Speakman: ``We knew we wanted public input, because after all this is a public servant.’’
June Speakman was the council president during the search. Although the council served as the search committee, the final stages were a public process leading up to the decision.
Speakman: ``We had profiles in the paper and then we had the hearings in this chamber and members of the public were invited to the hearings. I was very impressed with the public participation as I often was in Barrington. The questions were well-founded they were thoughtful. And then I was impressed with the feedback that I got afterwards; folks were invited to send council members their feedback on the candidates and again, very very thoughtful.
The council voted to appoint retired Navy Captain James Cuhna, a town resident, as manager.
Speakman: ``It also helps the successful candidate to have gone through the process, to have met with the public, to have been written about in the paper and commented on by members of the public in an open process. He then comes to his job already known by the community and embraced by many members of it.’’
Welch said he’s also heard people question the speed of the council’s decision and Mollis’s North Providence roots.
Welch: ``Why are you moving so fast? Well I knew why we were moving fast. We had a budget coming in. We needed to get somebody in house and get the process going because May 1st we have to have a budget certified. You know we don’t want North Providence in North Kingstown. We don’t want to see all of a sudden new people brought in who come from North Providence. Excuse me? I want the best of available people working here.’’
13;50 The concern I have is there were eight people that poured their heart into this thing and did a really good job of making a selection - and it was unanimous, and there were Democrats and Republicans and Independents in that eightp-person person group, and it was a unanimous choice. I would think that should be difficult to disregard.’’
Lemieux: ``I don’t understand. I don’t understand why we were put together. We gave our opinion and it was unanimous. And so I don’t get the results of how the choice was made?’’
Welch said he believes Mollis’s background is a positive and not a negative - and that he’s gotten off to a great start.
Welch: ``One thing the citizens don’t have a grasp of is the things that need to be done by the town. Timely, and where we need to have good reach. We need, even yet, to have very good reach upstate. And by that I mean, somebody who can pick up the phone and get someone on the other end to answer the call because they know the person and they will deal with them. When I call they don’t know me from Adam, but when Ralph calls, as a former state office holder I expect someone is going to pick up the phone and say hello to Ralph.’’

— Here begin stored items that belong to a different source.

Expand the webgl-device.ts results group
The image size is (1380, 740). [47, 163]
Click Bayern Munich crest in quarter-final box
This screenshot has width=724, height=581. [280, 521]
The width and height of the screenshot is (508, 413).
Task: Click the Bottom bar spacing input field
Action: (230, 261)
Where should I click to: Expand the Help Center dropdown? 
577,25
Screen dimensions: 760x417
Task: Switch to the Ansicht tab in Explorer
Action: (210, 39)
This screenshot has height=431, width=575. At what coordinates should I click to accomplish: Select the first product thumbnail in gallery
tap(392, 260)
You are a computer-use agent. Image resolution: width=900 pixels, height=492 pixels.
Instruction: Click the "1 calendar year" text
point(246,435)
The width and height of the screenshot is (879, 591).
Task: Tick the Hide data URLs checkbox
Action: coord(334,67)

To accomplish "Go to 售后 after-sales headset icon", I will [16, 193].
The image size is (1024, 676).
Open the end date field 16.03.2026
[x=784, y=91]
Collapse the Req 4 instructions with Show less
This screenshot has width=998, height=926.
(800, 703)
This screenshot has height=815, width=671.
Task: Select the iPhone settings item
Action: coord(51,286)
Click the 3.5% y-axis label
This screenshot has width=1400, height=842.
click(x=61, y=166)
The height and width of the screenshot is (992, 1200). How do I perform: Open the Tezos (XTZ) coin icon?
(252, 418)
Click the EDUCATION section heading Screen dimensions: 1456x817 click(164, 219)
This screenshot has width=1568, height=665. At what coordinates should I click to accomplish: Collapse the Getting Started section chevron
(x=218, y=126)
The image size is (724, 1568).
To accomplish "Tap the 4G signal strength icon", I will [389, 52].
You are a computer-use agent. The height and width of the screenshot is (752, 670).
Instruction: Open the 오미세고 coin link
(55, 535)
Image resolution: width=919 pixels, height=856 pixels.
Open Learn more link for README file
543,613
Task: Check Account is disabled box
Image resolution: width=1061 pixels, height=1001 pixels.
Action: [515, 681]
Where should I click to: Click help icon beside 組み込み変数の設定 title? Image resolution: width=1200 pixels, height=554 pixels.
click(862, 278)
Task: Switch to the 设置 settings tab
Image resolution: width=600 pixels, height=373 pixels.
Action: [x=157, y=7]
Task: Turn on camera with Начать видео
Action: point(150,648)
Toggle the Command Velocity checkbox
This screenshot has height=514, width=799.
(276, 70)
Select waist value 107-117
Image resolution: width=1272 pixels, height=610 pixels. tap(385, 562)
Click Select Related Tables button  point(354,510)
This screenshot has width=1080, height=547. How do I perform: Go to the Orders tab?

Welch notes that Mollis works at the pleasure of the council, and reminded the new manager that all five members are up for election in an at-large race every two years.
Welch: ``In two years the people will get another shot at you and me. I said we got two years to show this town that the right choice was made when they elected me and when we put you as town manager.’’
In North Kingstown, Jim Hummel for the Hummel Report.